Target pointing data
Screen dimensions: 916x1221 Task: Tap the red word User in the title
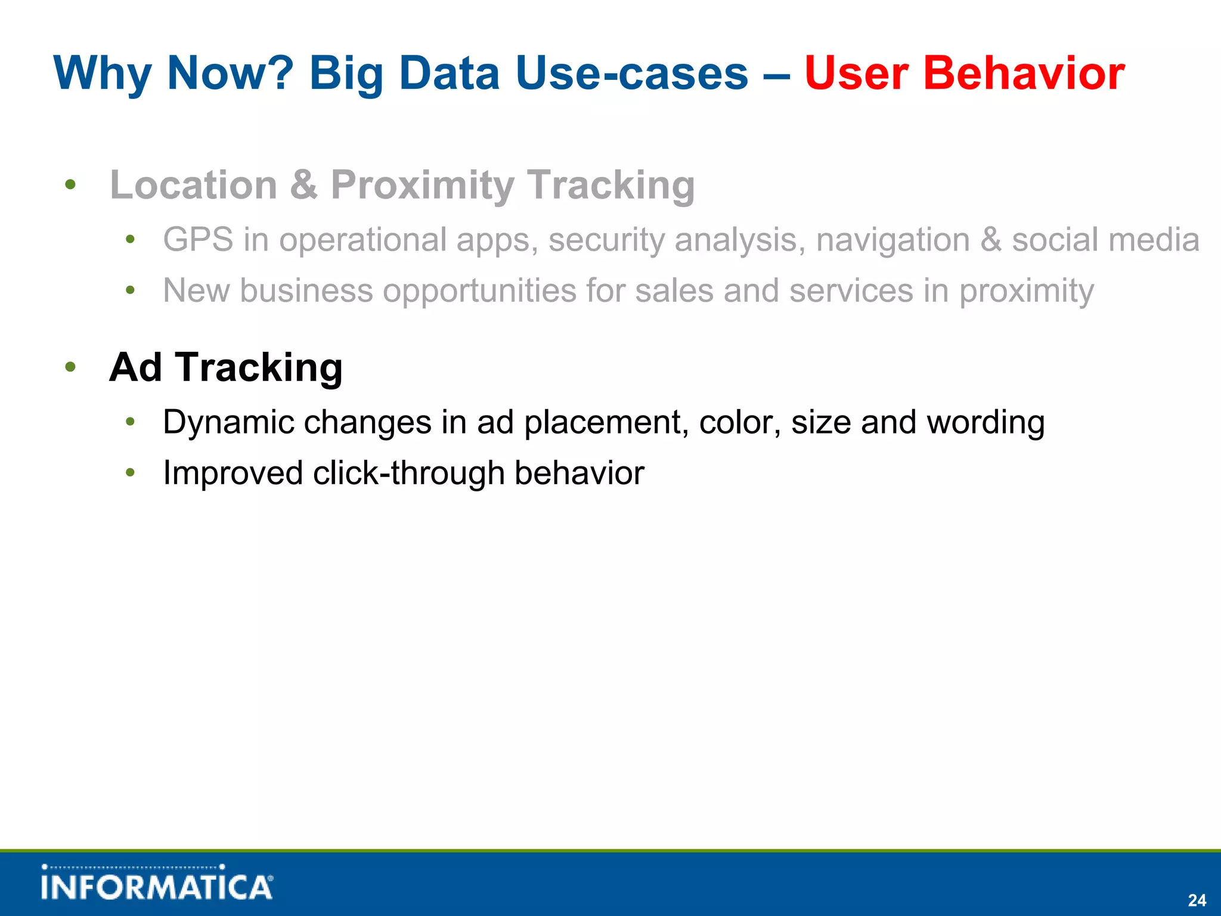(x=856, y=74)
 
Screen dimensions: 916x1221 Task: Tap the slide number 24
(x=1197, y=900)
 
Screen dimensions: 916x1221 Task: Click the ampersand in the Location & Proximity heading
(x=303, y=185)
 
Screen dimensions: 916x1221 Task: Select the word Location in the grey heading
(x=194, y=185)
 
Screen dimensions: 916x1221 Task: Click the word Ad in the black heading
(x=135, y=367)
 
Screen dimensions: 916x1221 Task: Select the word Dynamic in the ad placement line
(x=228, y=423)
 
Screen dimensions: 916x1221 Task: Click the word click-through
(x=408, y=474)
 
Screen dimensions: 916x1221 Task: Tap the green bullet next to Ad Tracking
(x=70, y=367)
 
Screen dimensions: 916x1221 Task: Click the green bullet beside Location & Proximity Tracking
(x=70, y=185)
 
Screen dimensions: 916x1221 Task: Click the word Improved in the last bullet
(x=233, y=474)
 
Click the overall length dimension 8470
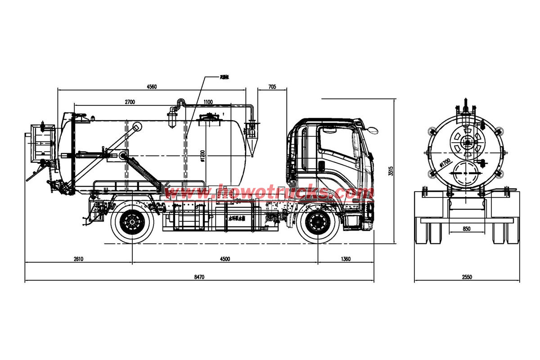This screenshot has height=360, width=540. (x=199, y=277)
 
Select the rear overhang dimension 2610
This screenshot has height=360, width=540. (x=78, y=259)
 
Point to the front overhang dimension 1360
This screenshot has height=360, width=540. (x=346, y=259)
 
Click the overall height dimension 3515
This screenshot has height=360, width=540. (x=391, y=171)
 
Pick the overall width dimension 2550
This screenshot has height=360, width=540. (x=467, y=277)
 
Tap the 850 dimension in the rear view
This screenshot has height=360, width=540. (x=467, y=229)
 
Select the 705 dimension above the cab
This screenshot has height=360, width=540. (x=272, y=87)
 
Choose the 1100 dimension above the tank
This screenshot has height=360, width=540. (x=207, y=102)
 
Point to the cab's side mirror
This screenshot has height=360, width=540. (x=372, y=130)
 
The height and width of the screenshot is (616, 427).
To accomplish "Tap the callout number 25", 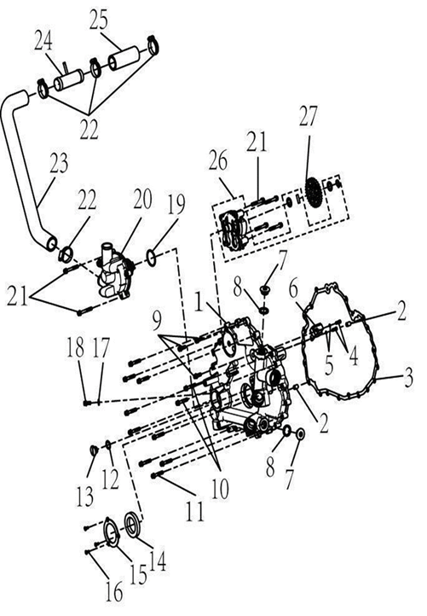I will [x=108, y=19].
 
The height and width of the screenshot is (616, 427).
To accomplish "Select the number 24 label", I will [x=43, y=39].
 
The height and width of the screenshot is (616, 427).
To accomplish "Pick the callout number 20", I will [x=141, y=200].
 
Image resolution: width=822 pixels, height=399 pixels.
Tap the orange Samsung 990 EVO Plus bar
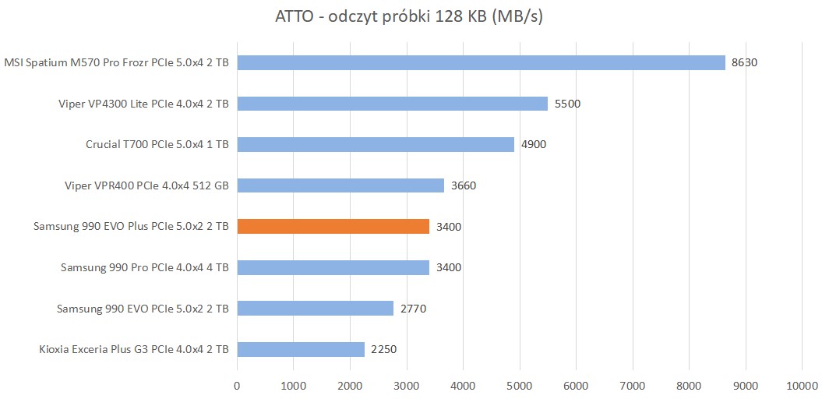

### Work required
Please copy, word for word, the data starting with the line that contains "Screen dimensions: 916x1221 Task: Tap the green" and going on through the line that contains "(x=233, y=474)", including both of those lines.

### Result for this task
Screen dimensions: 916x1221 Task: Tap the green bullet next to Ad Tracking
(x=70, y=367)
 
Screen dimensions: 916x1221 Task: Click the green bullet beside Location & Proximity Tracking
(x=70, y=185)
 
Screen dimensions: 916x1221 Task: Click the word Improved in the last bullet
(x=233, y=474)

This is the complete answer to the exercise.